**The problem**
Copy the source records below verbatim, including every line.

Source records

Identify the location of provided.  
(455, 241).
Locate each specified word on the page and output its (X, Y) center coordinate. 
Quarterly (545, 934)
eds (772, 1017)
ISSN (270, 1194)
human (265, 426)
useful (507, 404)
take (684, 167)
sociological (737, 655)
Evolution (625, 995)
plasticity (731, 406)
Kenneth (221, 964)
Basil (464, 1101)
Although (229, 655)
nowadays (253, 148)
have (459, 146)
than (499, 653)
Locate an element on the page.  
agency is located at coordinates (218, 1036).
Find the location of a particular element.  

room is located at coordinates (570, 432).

**Task solution**
Identify the location of provided.  
(455, 241).
Locate each specified word on the page and output its (X, Y) center coordinate. 
Quarterly (545, 934)
eds (772, 1017)
ISSN (270, 1194)
human (265, 426)
useful (507, 404)
take (684, 167)
sociological (737, 655)
Evolution (625, 995)
plasticity (731, 406)
Kenneth (221, 964)
Basil (464, 1101)
Although (229, 655)
nowadays (253, 148)
have (459, 146)
than (499, 653)
Locate an element on the page.  
agency is located at coordinates (218, 1036).
Find the location of a particular element.  

room is located at coordinates (570, 432).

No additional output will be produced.